Disclaimer
This post is not about performance optimizations, but I find it… interesting to say the least, and perhaps you’ll agree!
What happened?
My colleague and I were investigating a bug which started manifesting lately in Dreadnought, where the game would crash as it goes out of GPU memory on start-up. The problem is, this only happened on one specific machine configuration. To make it even more interesting, this only happened when the game used the DX12 renderer, my colleague – who is a graphics programmer – has also figured out that renaming / removing the start-up movies folder circumvents the issue.
How did it happen?
Naturally we started looking at how much memory was allocated for the movies, but everything seemed normal. I went ahead and set up remote debugging on two different machine configurations (the crashing one and a normal one). Looking at the crash, the allocation request seemed innocent, it was a bit big but since the allocation was for an allocator’s buffer it should be fine. Some time later I discovered that there were also several hundred existing allocators, each having a buffer of the same size. Debugging continues, with added logs as well, later revealing that > 860 new allocator buffers are created before the crash, IN THE SAME FRAME.
Let me explain some background on the logic behind the allocations, UE4 uses what is called a multi allocator in DX12 mode to upload resources etc. to the GPU, this multi allocator creates a new allocator if none of the already existing allocators were able to serve the request. It seams innocent as the code works as intended, creating new buffers when needed. Finally, the allocator buffers get freed either manually or when the frame ends. However, in comparison with the other “normal” machine configuration, this one creates a maximum of 8 allocators per frame during the game’s lifetime. So something apparently went very wrong.

- [REQUEST]: Reproduce the part of the Dreadnought crash write-up between "Let me explain" and "went very wrong.", inclusive. Rely only on the Dreadnought crash write-up.

- [PROVIDED DATA]:
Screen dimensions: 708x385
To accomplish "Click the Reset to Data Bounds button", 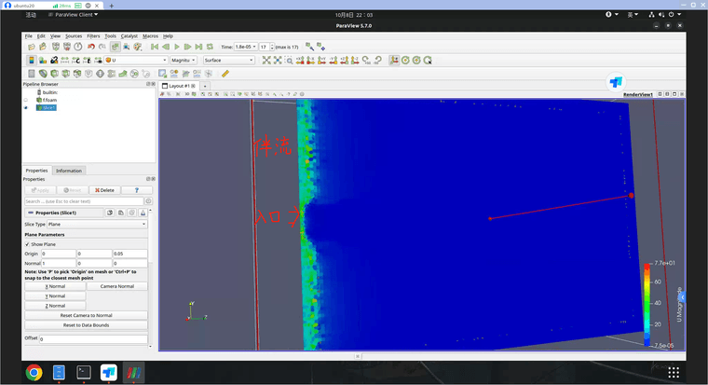I will click(x=88, y=324).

- [TASK SOLUTION]:
Let me explain some background on the logic behind the allocations, UE4 uses what is called a multi allocator in DX12 mode to upload resources etc. to the GPU, this multi allocator creates a new allocator if none of the already existing allocators were able to serve the request. It seams innocent as the code works as intended, creating new buffers when needed. Finally, the allocator buffers get freed either manually or when the frame ends. However, in comparison with the other “normal” machine configuration, this one creates a maximum of 8 allocators per frame during the game’s lifetime. So something apparently went very wrong.